John Cardinal ha appena lasciato sua figlia in aeroporto. Kelly è in partenza per gli Stati Uniti con un volo che fa scalo a Toronto e Cardinal sente il peso della solitudine in quella macchina che sa ancora di lei e del suo profumo preferito. La strada del ritorno, in una Algonquin Bay dove diventa buio presto, scintilla, illuminata dai fari delle auto, come se fosse una pista di decollo. È febbraio, fa molto freddo, i finestrini sono coperti da un sottile velo di ghiaccio, che l’uomo è costretto a grattare via con la spatola di plastica per poter avere una maggiore visibilità. Cardinal sta tornando a casa, in quell’abitazione che in realtà non può più definirsi tale. Sua moglie Catherine prima e sua figlia ora sono andate via e quella costruzione di legno, completamente coibentata per proteggerla dal freddo, è ormai un involucro senza anima. Il viale in cui John si immette è ricoperto da mucchi di neve: impossibile vedere la macchina che gli sbarra la strada, fino a quando non arriva così vicino da rischiare di tamponarla. Si rende subito conto che si tratta di una di quelle auto prive di contrassegno che utilizzano per lavoro e mentre fa marcia indietro per parcheggiare, vede Lisa Delorme scendere dalla macchina e andargli incontro. Una donna avvenente la Delorme, non certo un’icona di sensualità, ma il suo modo di guardare negli occhi è strano e molto particolare. In realtà la donna guarda fissando intensamente, cosa che la maggior parte dei suoi colleghi trova molto affascinante. Lisa Delorme annuncia al collega, senza tanti giri di parole, che hanno rinvenuto un cadavere e che per questo è necessario che la segua. Cardinal, in maniera pacata, le ricorda che ormai da tempo non lavora più per la Omicidi, ma Lisa non molla: il capo, Dyson, lo vorrebbe richiamare, quindi deve seguirla. Cardinal insiste, lui non c’entra più: del resto, come dimenticare l’accesa discussione con il capo e il suo relativo allontanamento dalla squadra? Lisa cerca di stuzzicare il suo interesse con una drammatica rivelazione: il cadavere potrebbe essere quello di Katie Pine. I ricordi più amari e dolorosi si accendono nelle mente dell’investigatore. Katie, tredici anni, scomparsa dal 12 settembre, una studentessa modello, una bambina, solo una bambina. Lo squillo del telefono fa sobbalzare Cardinal: è Dyson e vuole urgentemente parlargli...
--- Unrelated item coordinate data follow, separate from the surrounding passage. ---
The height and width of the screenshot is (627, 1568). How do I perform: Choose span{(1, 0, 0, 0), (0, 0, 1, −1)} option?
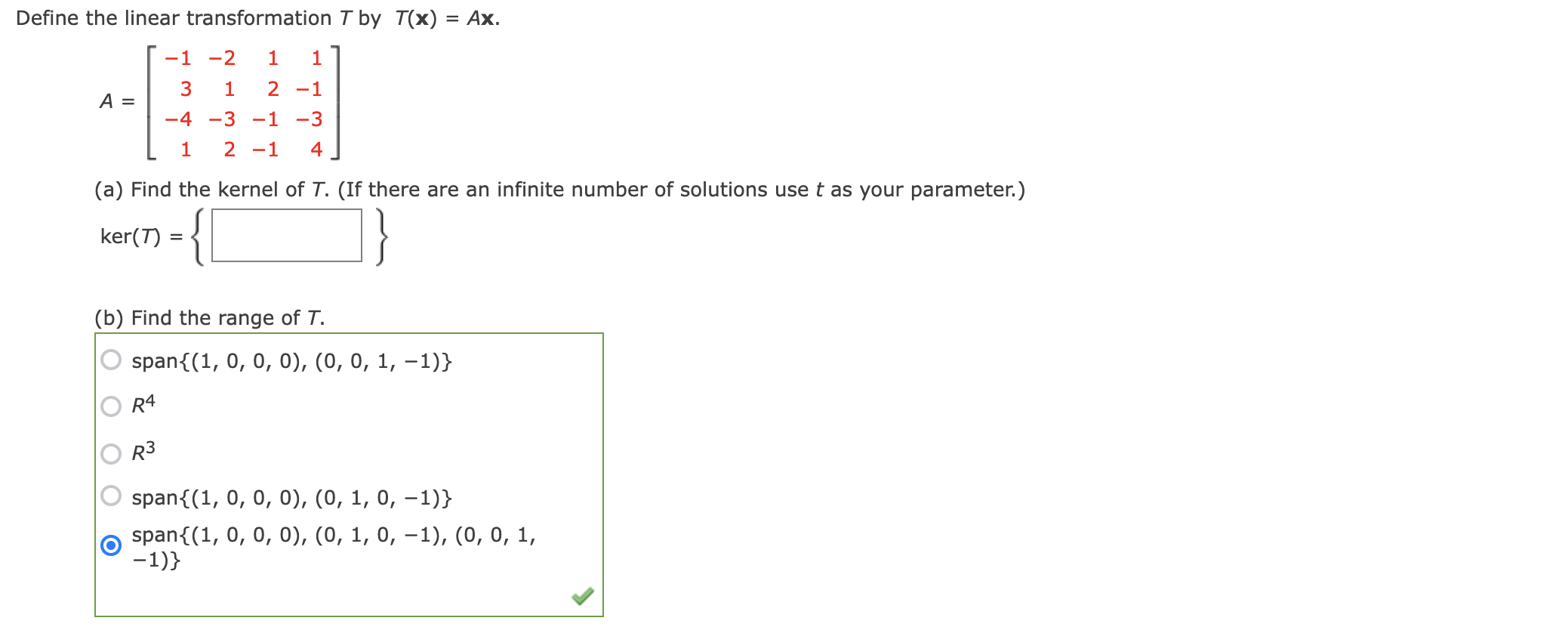coord(110,360)
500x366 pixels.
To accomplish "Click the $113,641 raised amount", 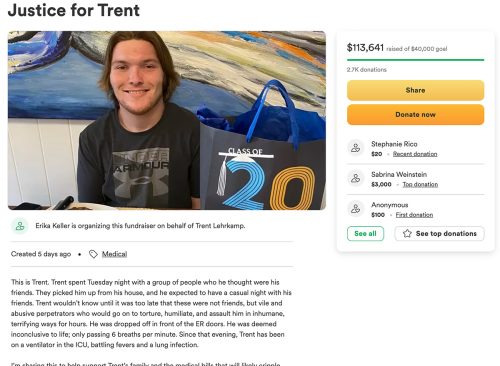I will 365,47.
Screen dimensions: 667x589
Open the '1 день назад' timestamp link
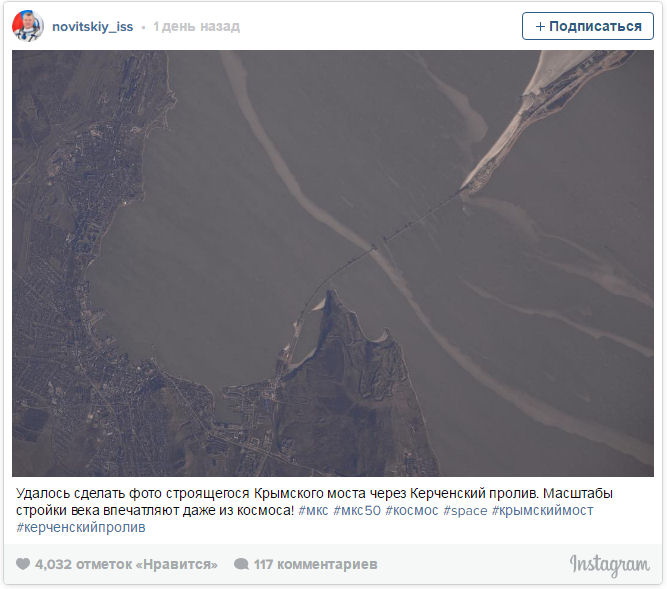pyautogui.click(x=197, y=27)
Un buon thriller Quaranta modi per dire dolore, che vede protagonista il detective della squadra omicidi John Cardinal, impegnato nella soluzione di un caso delicato, in quanto legato al ritrovamento del cadavere di una bimba di tredici anni, scomparsa misteriosamente qualche mese prima. Una ragazzina difficile Katie, tanto quanto difficoltoso il suo rapporto con i genitori; due elementi fondamentali, secondo gli inquirenti, per far pensare a un allontanamento volontario. Cardinal, invece, è sempre stato di un altro parere; lui in quella scomparsa non ci ha mai visto nulla di volontario. Mettersi contro i capi è, però, spesso rischioso e la sua presa di posizione lo ha portato inevitabilmente lontano dalla stessa squadra omicidi. Le cose adesso sono cambiate: forse il cadavere della piccola è stato ritrovato, forse Cardinal ha ragione. Un romanzo thriller questo di Blunt, particolarmente inquietante, che richiama l’attenzione del lettore sulla reale conoscenza di chi ci sta intorno. Persone dall’apparente normalità possono nascondere duplici personalità, figure dall’animo buono possono celare il male nei meandri dell’anima. La natura malata appartiene spesso a chi è al di sopra di ogni sospetto. Lo stile di Blunt non tradisce la sua linearità e semplicità nel narrare una storia piuttosto cruda ed emotivamente coinvolgente. Un romanzo forte, che non manca di pagine cariche di sentimenti, come i pensieri dolci e nostalgici di Cardinal nei confronti di sua moglie Catherine e di sua figlia Kelly. Da Quaranta modi per dire dolore è stata tratta la prima fortunata stagione della serie televisiva Cardinal. Una curiosità: il titolo nasce da una riflessione del detective durante una visita alla madre di Katie Pine: “Si dice che gli eschimesi conoscano quaranta modi per indicare la neve. Chi se ne importa della neve, pensò Cardinal... Quello che serve davvero alla gente sono quaranta modi per dire dolore. Sofferenza. Crepacuore. Desolazione. Non erano sufficienti, non per quella madre rimasta senza figli in una casa vuota”.